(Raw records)
#####

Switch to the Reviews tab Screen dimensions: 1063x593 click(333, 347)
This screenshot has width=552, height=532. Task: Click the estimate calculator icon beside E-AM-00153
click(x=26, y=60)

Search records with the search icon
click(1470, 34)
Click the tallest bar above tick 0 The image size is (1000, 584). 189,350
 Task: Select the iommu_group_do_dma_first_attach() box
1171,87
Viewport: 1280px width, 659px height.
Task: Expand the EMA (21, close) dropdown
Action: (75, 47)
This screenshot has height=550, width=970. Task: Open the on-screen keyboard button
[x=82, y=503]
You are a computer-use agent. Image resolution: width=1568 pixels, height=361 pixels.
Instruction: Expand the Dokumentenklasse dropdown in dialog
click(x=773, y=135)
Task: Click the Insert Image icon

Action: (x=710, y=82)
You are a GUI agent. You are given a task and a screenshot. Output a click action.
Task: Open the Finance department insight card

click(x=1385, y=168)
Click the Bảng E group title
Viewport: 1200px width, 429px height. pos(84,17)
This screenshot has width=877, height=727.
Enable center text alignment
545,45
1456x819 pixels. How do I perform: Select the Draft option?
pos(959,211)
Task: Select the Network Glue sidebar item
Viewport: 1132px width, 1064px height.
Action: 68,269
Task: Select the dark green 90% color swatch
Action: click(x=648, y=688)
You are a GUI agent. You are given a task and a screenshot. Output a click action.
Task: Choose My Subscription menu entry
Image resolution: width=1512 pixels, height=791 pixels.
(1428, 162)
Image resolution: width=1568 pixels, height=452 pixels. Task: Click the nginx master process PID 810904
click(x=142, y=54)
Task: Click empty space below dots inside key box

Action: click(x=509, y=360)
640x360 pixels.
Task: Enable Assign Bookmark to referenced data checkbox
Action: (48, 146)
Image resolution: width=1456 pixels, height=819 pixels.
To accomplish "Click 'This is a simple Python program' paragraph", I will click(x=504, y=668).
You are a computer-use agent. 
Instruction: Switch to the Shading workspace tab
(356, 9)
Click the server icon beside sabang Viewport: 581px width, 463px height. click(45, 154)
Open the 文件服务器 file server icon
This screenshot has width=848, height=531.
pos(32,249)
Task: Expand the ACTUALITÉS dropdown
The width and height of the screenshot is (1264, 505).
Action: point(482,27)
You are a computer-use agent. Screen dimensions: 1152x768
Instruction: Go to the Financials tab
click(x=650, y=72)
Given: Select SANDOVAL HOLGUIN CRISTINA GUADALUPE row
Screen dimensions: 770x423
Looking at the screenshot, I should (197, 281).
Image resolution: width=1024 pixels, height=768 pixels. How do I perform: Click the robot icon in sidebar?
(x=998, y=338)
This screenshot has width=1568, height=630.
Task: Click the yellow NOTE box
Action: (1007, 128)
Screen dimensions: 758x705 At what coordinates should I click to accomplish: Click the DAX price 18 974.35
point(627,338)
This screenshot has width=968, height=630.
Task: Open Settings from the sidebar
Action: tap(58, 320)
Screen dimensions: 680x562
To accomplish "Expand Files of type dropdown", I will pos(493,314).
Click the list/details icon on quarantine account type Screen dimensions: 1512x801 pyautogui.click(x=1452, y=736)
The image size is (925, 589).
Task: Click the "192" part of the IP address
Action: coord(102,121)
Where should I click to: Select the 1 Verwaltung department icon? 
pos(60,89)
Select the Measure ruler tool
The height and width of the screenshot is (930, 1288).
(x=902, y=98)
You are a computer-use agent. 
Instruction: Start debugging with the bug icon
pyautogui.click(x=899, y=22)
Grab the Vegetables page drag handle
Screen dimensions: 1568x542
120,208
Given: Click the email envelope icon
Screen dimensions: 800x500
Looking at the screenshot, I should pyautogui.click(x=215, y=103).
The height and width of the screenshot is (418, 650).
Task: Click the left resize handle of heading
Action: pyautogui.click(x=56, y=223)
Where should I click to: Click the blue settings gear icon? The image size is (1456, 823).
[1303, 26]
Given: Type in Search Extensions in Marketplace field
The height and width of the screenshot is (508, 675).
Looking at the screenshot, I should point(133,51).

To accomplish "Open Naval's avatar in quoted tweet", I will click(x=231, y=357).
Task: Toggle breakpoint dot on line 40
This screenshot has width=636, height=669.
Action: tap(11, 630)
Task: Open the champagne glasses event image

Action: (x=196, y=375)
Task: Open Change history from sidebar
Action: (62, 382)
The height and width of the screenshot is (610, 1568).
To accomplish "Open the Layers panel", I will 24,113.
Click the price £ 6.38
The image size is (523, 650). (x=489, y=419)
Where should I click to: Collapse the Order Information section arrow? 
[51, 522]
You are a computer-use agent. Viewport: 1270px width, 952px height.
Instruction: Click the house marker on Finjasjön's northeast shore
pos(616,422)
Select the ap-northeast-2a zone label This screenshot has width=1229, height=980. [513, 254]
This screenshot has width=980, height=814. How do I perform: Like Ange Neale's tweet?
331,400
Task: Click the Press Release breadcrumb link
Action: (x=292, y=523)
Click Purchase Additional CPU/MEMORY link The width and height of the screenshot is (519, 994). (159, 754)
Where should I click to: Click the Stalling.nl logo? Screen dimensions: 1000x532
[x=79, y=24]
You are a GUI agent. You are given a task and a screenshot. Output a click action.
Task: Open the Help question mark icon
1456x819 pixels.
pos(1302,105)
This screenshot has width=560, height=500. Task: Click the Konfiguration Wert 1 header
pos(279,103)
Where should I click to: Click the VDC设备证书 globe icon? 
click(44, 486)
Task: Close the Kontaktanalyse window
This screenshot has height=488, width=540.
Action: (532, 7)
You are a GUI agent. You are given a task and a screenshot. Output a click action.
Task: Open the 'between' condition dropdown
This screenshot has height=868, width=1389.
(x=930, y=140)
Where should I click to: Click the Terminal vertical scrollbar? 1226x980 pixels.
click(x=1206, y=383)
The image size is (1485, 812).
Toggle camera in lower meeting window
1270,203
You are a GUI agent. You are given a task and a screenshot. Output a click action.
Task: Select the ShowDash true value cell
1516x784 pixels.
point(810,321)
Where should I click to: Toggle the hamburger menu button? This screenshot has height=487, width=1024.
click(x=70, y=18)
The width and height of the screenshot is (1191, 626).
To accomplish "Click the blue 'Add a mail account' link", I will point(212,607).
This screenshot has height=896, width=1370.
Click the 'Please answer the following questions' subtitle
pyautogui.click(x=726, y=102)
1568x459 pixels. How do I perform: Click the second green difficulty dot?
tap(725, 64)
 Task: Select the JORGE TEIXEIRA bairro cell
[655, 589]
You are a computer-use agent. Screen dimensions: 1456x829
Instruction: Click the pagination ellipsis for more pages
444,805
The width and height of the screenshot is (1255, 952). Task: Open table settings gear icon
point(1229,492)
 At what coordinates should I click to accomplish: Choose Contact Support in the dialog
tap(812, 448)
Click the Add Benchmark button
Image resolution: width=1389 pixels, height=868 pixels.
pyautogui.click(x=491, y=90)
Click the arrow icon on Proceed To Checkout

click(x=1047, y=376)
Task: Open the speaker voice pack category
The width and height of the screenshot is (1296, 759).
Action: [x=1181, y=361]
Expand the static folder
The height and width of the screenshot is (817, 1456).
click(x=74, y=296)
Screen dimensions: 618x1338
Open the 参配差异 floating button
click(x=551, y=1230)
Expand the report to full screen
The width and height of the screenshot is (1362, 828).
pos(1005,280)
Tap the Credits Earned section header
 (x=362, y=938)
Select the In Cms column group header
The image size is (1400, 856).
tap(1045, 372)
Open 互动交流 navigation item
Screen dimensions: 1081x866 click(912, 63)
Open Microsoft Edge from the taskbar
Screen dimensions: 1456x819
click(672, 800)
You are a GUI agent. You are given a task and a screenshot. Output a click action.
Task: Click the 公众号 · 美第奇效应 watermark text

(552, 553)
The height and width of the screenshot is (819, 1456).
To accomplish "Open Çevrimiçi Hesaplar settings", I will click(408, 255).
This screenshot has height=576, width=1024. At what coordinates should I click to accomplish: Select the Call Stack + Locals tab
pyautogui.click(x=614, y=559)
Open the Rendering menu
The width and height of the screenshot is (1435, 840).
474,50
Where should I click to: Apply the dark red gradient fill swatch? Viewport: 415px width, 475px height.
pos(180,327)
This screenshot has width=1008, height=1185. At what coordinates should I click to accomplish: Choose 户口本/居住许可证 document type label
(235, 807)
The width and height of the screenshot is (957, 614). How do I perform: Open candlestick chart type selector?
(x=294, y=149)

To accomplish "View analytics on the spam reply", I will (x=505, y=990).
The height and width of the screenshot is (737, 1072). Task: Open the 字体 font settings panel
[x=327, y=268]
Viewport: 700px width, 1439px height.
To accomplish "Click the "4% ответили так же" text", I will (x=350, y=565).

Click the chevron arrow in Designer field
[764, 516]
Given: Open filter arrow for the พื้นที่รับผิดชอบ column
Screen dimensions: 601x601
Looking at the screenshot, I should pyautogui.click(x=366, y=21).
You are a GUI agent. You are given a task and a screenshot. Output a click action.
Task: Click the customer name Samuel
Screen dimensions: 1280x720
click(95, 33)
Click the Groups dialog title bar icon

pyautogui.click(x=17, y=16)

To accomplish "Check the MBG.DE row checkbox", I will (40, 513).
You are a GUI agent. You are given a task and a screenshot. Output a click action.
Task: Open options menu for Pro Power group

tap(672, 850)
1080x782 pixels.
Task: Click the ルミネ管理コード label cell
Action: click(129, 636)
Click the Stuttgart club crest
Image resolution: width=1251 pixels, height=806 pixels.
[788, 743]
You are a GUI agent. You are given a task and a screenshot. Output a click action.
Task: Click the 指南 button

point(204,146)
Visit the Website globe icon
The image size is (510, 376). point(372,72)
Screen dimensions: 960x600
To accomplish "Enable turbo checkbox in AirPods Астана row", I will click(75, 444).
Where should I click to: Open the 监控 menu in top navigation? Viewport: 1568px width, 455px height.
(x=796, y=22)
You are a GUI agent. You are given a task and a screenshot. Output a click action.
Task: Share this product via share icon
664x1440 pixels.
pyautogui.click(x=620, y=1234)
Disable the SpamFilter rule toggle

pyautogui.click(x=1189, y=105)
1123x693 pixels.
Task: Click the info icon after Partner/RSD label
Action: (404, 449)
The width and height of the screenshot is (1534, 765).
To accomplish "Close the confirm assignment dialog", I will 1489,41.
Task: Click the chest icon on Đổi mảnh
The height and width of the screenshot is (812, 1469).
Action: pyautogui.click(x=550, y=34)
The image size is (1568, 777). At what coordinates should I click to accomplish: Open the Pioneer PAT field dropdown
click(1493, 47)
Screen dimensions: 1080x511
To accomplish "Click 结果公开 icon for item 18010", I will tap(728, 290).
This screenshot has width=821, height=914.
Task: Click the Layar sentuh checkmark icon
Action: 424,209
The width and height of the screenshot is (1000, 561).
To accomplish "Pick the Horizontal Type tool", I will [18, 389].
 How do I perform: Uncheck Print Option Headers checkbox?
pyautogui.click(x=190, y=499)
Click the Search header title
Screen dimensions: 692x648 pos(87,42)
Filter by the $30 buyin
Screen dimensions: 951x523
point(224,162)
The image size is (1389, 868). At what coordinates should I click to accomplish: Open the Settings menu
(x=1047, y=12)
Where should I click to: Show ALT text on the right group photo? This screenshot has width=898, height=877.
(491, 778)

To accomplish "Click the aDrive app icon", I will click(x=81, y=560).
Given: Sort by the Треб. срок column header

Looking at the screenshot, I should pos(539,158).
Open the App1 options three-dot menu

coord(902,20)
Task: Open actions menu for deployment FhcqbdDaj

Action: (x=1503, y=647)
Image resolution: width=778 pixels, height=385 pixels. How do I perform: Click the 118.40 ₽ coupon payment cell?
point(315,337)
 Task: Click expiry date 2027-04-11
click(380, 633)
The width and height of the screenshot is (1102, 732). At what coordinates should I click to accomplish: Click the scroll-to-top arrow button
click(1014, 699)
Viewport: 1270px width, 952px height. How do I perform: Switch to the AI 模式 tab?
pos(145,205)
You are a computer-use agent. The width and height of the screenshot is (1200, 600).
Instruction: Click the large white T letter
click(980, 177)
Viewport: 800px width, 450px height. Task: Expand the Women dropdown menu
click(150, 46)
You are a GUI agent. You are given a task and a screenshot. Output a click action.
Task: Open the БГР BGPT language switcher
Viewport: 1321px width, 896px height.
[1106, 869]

#####

* Requirement
List every line of the material above that contains the string "tool", treating uppercase and lowercase as different.

* Solution to the problem
Select the Measure ruler tool
To accomplish "Pick the Horizontal Type tool", I will [18, 389].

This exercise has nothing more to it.